*Task prompt*: Begin your copy at the line that holds "1279x695 pixels." and carry it through the final line of the data, writing out each line exactly and omitting pictures.

Saved data entries:
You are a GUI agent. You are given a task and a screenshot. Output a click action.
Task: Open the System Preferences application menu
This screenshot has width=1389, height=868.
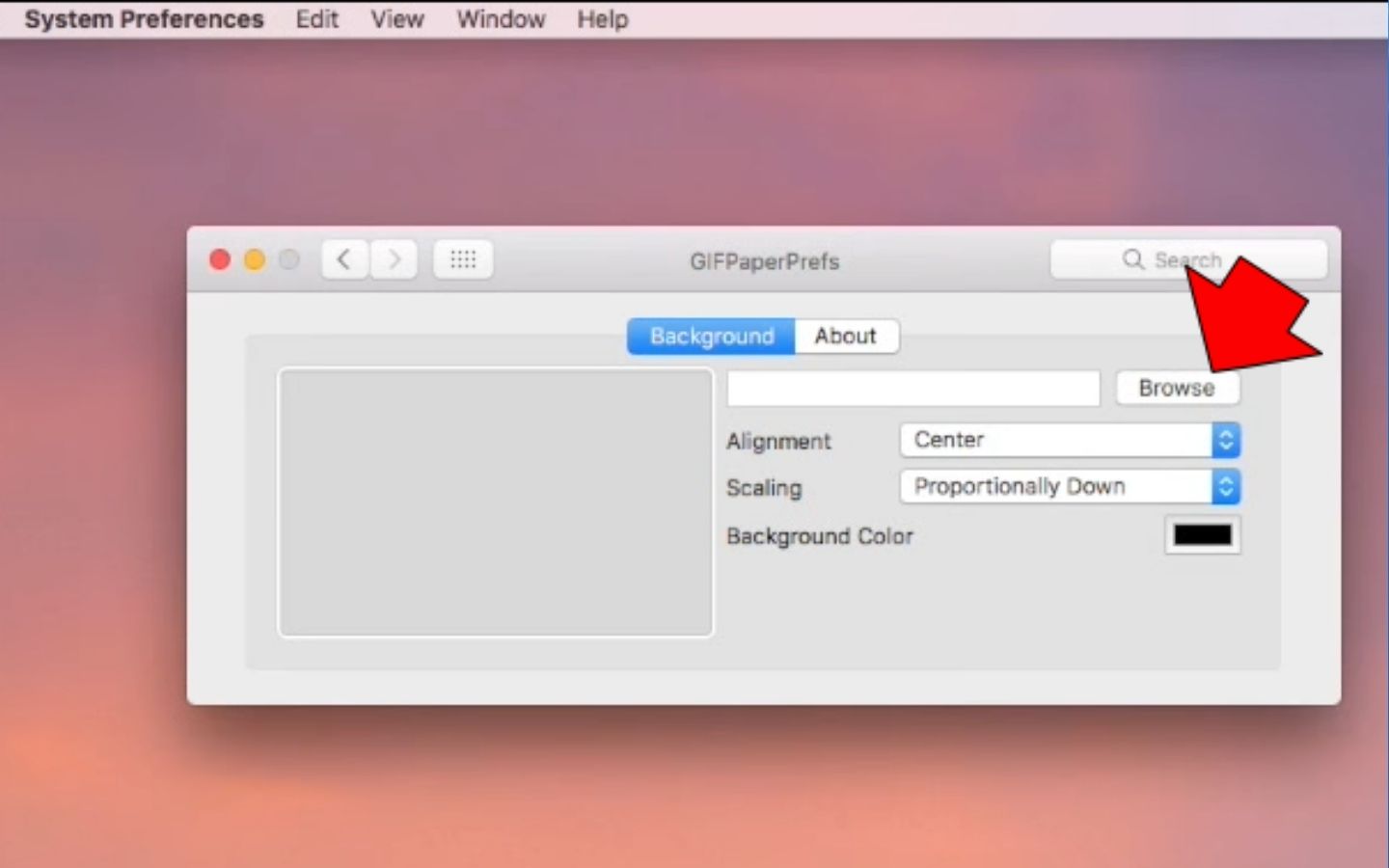tap(144, 19)
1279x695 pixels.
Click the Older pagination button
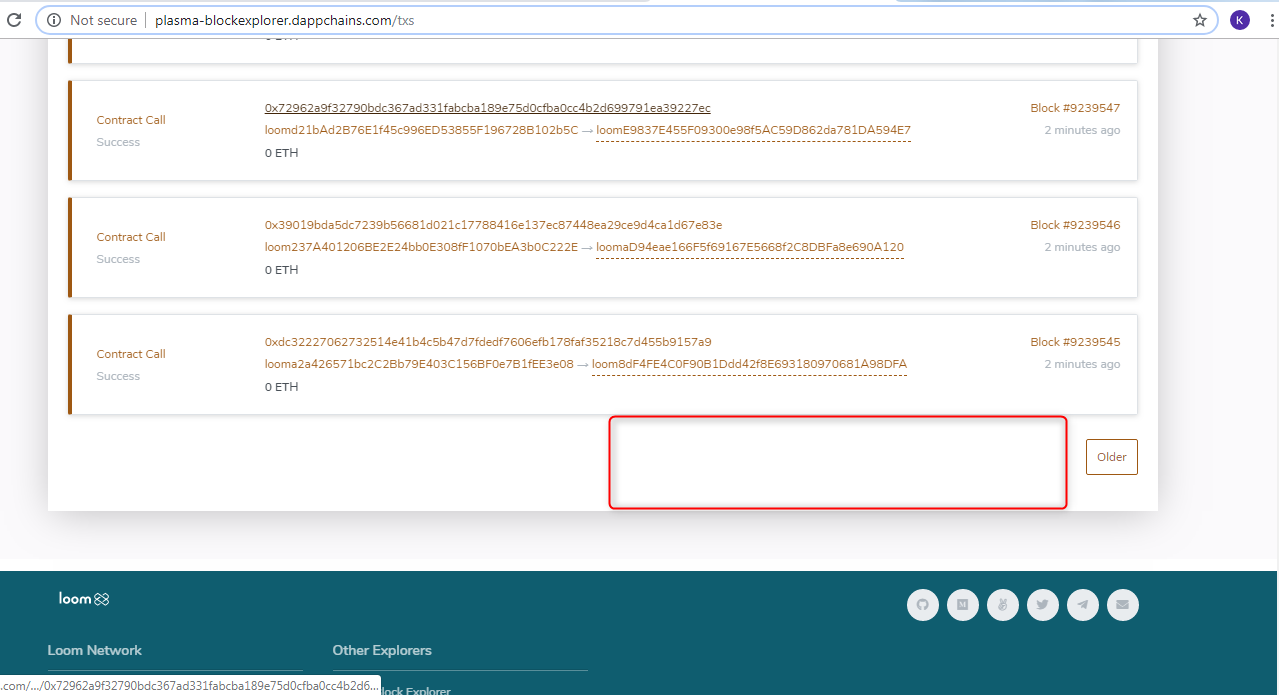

*Exercise solution*:
1279x695 pixels.
Click the Older pagination button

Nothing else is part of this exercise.